If somebody had asked me two Decembers ago if I would be content with finishing 10th in the Premiership the following season, I would have responded enthusiastically in the affirmative. I doubt that I am the only one who would have done so.
But since the football his teams have played is often basic, dull, and boring, when the results don't happen, the cries for his head are louder than they would be for a manager who inspired his team to play more imaginative and exciting football.

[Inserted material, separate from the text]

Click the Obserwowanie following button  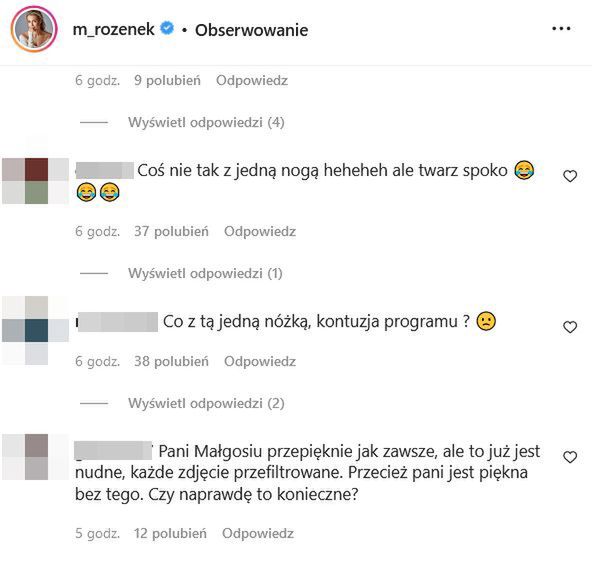[x=251, y=30]
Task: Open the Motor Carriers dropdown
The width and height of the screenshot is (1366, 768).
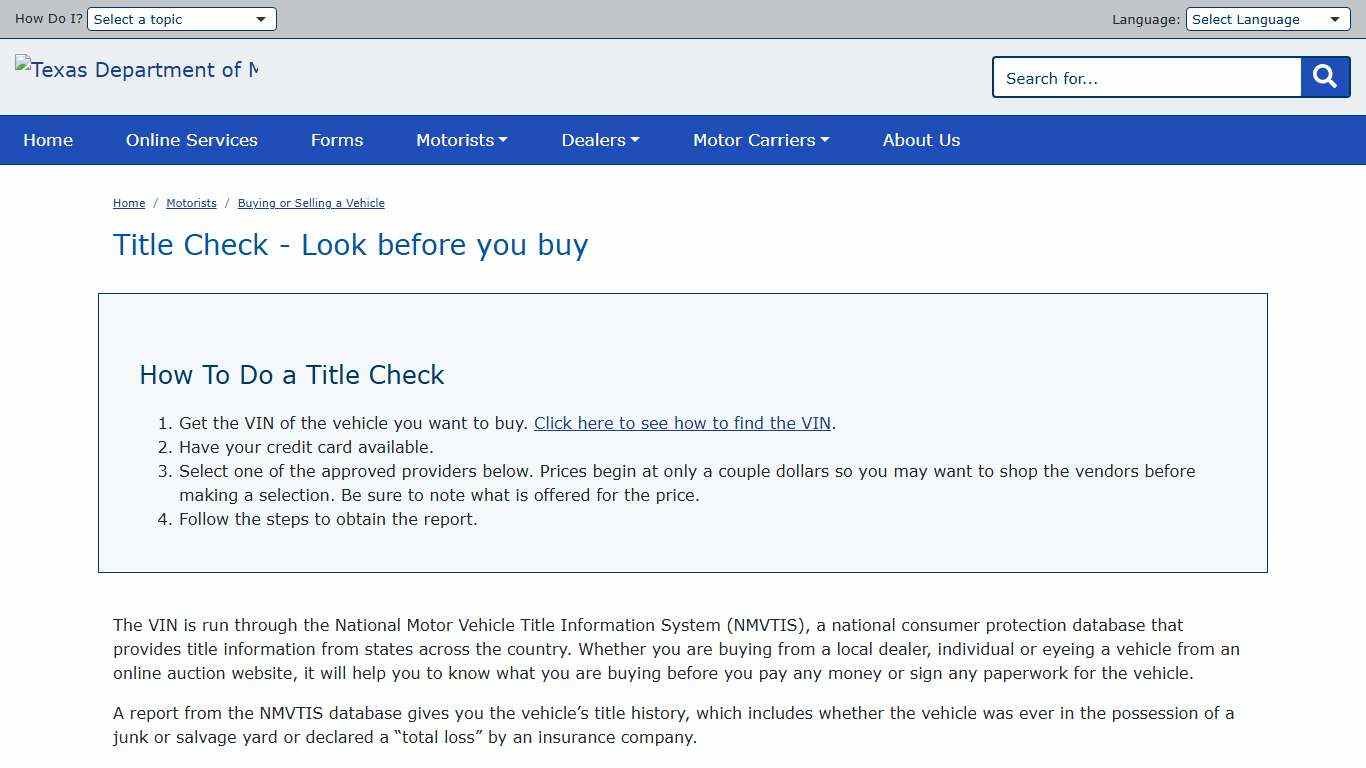Action: [x=760, y=140]
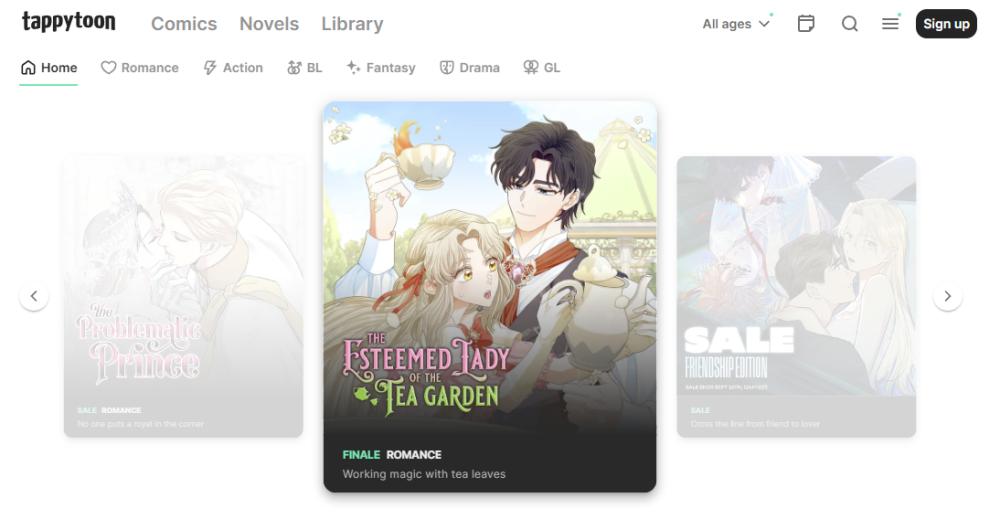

2) He's been forced to employ a squad that has very few of his own additions in it. All of Curbs' major signings of last summer—Dyer, Bellamy, Faubert—were injured for all or large parts of the last campaign. He's used Alan Pardew's players of choice much more efficiently than Pards ever did, and squeezed much more class from them than he had any right to.
While it maybe wasn't entirely unexpected that these players suffered injuries given their medical history, I doubt anybody thought that they would all miss quite as much time as they did. Curbishley deserves at least one more season to demonstrate what he can do with a full side of his own players.
3) Patience is a virtue. While football fans are notoriously short with their managers and clubs have been known to be a bit hasty to give out the sack, the fact remains that one full season isn't enough to fully evaluate the man as a manager.
Even if he hadn't been dealing with an injury list longer than some newspapers, even if he hadn't often put the fans asleep in the seats, Curbs deserves at least one more season to show the West Ham faithful what he can do before they begin searching for a new boss to lead them to Europe.
Building a top-level program takes time, regardless of who's in charge: stability in the club won't ever be a realistic goal if a new manager, with a new philosophy and a new strategy, is brought in every 18 months.